QUESTIONS ON THE MATERIAL:
1. List the rooms that the room-by-room color guide gives its own section.
2. Summarize the room-by-room color guide in two sentences.
3. Using the room-by-room color guide, decide whether each statement agrees with it, and support each yes or no with the deciding words quoted from the guide: (a) Blue is discouraged in the kitchen because it dampens the appetite. (b) Sharon Maskell recommends painting large kitchen areas in plain red. (c) Green is described as a color that inspires concentration in a study.

DOCUMENT SEGMENT:
────────────────────

The colours you should avoid in your home

Whether orange makes you happy or green makes you glum, the colours you choose for your home make all the difference to how comfortably you will live in it.

Here is a room-by-room guide to the colours best avoided and the colours you should go for to create your ideal living space.

Bedroom

Colour therapists advise against having yellow in the bedroom, as it tends to keep our minds ‘switched on’. Orange has a similar affect. Conversely, grey, which is often associated with sadness and depression, tends not to work in a bedroom. Brown is another one to avoid, according to Sharon Maskell from Suna Interior Design.

What works: According to the principles of feng shui, warm colours like red, yellow and orange increase your pulse and breathing rate, while cool colours, like green and blue calm it down, promoting restful sleep.So Sharon says that despite most people avoiding grey in bedrooms, a dark grey base can work very well with pink floral patterns. She also favours using it to contrast with vivid green, gold and blue. As she says: “It depends on which colours make you happy, and how you want the room to be perceived. At the moment we are seeing a trend for vivid colours, but we anticipate this to drift into the pastel colour palette.”

[Related feature: What your home décor says about you]

Bathroom

Is your bathroom where you take a quick shower to wake you up in the morning, or do you tend to use it mostly in the evening when you luxuriate in a bath? Generally, black is best avoided. Bathrooms are usually small and you want them to feel fresh and clean. Dark crevices don’t inspire confidence in cleanliness. But one dark wall – possibly facing the bath like a deep, chocolate brown can give an air of luxury and relaxation. The bathroom is also the one room where we’re most likely to see ourselves naked, so it makes sense to decorate it in a colour that suits you. If you look terrible in shares of lilac, don’t paint your bathroom that colour.

What works: Sharon suggests keeping colours on the walls neutral, giving you the scope to bring in changing colour trends in the accessories you choose.

Kitchen

When it comes to the kitchen, the heart of many a home, colour is very important. Blue, as the opposite of orange and red on the colour spectrum, is best avoided, as it dampens the appetite. Think how few foods in the natural world are blue. Another colour to avoid is black. Kitchens tend to be relatively small, and black makes rooms feel even smaller. It also absorbs heat.

What works: Orange and red stimulate not just the mind, but the appetite too, which is why so many restaurants use these colours in their décor. However, Sharon’s advice is to avoid big plain colours, like red, on large areas. “Stick with a high gloss white, combining with strong textures, such as floor tiles. “Go for a ‘homespun’ look - a crafty feel, a ‘put together’ look. This trend has come about due to the fact kitchens are being heralded more and more as an entertaining space. There is a definite move away from the look of an ‘off the shelf’ kitchen design.”

Living room

Colour in living rooms is very personal and really anything goes – as long as you like it. Take into consideration the aspect of the room. Is it due north or south? Does it get morning or evening sun, or no sun at all? A north-facing room decorated in cooling colours won’t be very welcoming on a cold, grey day.

What works: To make your living room feel cosy, use reds, warm browns and red-violets. Or go for gold.  Interior designer Sharon Maskell says: “Gold has made a big impact recently. Most people wouldn’t have touched it two years ago, now it embodies the current trend.”

Study

All the experts agree that black is not a good colour for a study. Neither is orange or red, as these colours stimulate aggression and tend to make us unsettled. Calming colours tend to work better. Green is known to inspire concentration and some people find indigo is helpful for studying. According to colour therapists it is the colour of divine knowledge and the higher mind.

What works: Sharon says: “We think greys work well, particularly dark/slate greys. A feature wall with wallpapers which look like bookshelves, atlas wallpaper, and even paint which acts as a blackboard. They all add an interesting and novel dynamic to plain old walls.  The concept is to throw out conventionality and have fun.”

Colour has been proven to influence our mood, creativity, appetite and even our blood pressure, so making sure your home is in sync with you is essential.


Which colours make your blood boil? Which colours lull you into a sense of calm?

────────────────────

Records from a data source
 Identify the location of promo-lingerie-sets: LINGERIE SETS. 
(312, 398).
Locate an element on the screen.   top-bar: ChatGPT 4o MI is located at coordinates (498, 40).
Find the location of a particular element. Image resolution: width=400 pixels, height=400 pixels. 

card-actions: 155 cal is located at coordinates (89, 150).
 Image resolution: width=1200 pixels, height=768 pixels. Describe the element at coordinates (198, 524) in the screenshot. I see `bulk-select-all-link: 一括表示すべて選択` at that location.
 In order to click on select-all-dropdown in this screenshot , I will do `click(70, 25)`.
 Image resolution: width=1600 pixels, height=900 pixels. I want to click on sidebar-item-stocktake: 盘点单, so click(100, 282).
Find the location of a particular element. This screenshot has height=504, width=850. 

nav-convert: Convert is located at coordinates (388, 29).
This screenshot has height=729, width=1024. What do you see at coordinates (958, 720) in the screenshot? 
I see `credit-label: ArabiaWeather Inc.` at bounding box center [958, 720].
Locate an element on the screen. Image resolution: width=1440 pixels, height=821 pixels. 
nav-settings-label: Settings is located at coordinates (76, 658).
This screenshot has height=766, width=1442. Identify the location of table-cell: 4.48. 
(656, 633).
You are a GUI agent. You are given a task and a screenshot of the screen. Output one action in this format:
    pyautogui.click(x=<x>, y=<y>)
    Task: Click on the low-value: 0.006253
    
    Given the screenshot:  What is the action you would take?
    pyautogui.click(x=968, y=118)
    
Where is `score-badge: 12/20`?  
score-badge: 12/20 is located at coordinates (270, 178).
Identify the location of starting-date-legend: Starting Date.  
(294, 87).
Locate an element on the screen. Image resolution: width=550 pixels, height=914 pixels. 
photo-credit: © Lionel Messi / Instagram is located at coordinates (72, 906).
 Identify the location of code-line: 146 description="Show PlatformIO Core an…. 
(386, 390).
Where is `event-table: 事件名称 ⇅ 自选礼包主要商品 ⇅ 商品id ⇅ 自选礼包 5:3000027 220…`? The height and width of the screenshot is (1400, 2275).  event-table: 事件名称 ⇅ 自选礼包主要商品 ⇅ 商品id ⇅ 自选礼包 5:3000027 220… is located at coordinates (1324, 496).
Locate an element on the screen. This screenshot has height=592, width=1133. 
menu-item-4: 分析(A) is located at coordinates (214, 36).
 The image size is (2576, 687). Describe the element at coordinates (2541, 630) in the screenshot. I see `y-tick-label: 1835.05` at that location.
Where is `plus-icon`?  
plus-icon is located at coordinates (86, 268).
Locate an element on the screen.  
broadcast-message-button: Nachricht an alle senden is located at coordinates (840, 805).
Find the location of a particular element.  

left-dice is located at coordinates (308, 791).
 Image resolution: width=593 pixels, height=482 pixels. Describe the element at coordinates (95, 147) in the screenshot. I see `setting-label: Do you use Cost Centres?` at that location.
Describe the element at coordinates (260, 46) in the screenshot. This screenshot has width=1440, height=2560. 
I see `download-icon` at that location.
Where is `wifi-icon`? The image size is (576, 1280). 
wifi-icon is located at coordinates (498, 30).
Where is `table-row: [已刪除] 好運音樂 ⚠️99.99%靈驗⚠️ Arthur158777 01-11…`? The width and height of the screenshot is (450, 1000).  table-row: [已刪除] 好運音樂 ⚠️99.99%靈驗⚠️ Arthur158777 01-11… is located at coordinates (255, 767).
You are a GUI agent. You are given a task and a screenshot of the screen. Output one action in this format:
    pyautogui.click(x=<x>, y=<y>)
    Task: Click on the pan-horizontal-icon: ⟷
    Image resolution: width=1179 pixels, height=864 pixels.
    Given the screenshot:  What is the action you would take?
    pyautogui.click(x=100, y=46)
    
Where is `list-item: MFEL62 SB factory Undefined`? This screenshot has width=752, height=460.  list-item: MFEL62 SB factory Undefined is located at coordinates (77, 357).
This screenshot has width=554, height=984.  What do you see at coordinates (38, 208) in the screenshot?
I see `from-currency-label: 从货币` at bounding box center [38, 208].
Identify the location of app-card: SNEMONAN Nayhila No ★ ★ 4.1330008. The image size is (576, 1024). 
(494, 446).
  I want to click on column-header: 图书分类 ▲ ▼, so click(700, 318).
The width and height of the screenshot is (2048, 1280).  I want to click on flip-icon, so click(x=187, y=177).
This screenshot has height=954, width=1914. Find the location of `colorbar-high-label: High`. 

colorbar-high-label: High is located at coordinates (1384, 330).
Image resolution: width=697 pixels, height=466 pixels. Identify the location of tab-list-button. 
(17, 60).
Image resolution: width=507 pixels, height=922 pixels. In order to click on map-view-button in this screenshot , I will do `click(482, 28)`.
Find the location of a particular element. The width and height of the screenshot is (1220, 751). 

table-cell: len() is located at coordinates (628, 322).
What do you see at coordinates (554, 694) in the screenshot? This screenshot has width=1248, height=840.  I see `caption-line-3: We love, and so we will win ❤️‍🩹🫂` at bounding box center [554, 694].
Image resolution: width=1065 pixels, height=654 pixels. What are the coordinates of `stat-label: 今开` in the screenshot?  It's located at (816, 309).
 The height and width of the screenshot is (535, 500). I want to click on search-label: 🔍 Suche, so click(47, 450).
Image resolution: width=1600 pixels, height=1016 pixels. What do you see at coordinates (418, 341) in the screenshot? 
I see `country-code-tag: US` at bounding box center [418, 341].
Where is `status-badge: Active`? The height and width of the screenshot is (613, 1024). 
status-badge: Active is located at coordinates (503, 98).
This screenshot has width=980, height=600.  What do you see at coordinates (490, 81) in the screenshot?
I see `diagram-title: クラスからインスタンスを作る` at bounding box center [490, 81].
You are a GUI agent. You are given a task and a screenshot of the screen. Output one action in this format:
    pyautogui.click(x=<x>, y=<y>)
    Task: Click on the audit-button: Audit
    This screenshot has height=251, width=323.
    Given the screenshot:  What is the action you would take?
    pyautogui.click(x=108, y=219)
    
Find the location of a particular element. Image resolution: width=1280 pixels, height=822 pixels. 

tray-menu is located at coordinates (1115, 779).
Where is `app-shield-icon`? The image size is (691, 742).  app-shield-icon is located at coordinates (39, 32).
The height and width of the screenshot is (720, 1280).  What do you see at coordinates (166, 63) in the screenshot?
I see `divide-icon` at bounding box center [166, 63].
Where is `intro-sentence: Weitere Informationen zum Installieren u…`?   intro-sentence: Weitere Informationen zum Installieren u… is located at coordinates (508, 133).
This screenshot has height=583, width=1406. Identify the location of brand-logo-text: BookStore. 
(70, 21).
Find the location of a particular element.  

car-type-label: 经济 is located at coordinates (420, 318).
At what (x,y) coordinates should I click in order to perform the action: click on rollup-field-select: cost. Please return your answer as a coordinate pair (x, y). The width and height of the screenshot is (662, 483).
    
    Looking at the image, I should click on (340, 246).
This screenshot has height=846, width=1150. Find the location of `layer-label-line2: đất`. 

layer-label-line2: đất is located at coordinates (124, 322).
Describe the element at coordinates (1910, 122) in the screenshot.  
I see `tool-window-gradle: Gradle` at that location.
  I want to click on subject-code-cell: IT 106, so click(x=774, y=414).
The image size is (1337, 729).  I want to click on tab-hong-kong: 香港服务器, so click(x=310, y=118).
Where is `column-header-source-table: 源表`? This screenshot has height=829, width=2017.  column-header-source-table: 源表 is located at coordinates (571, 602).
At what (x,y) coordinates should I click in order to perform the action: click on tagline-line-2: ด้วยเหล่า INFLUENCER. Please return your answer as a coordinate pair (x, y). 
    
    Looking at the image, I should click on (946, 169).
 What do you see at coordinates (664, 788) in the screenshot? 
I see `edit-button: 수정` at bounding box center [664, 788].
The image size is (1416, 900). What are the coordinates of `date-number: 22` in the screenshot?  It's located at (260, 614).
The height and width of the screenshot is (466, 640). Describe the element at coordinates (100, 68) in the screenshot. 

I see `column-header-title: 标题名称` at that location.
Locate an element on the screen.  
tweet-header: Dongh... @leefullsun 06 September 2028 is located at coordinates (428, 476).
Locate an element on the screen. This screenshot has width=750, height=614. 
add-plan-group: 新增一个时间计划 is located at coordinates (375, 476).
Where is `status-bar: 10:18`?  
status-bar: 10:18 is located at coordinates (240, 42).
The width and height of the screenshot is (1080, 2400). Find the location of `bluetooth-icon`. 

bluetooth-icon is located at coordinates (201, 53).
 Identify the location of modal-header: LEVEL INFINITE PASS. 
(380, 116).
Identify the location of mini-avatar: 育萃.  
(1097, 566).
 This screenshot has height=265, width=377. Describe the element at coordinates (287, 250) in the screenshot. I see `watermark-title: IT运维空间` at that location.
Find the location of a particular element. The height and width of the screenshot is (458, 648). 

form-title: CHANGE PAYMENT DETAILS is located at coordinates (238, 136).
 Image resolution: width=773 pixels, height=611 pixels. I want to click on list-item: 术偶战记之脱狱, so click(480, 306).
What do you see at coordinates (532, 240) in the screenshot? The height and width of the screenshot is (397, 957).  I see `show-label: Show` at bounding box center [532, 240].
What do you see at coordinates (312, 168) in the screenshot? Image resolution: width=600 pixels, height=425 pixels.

────────────────────

ANSWERS PROVIDED:
1. Bedroom, Bathroom, Kitchen, Living room, Study

2. The guide sets out, room by room, the colors best avoided and the colors that work in a bedroom, bathroom, kitchen, living room and study. It advises against yellow in the bedroom, black in the bathroom and kitchen, blue in the kitchen, and black, orange or red in a study, while interior designer Sharon Maskell suggests options such as neutral bathroom walls and dark grey in a study.

3.
(a) Yes: "Blue, as the opposite of orange and red on the colour spectrum, is best avoided, as it dampens the appetite."
(b) No: "However, Sharon’s advice is to avoid big plain colours, like red, on large areas."
(c) Yes: "Green is known to inspire concentration"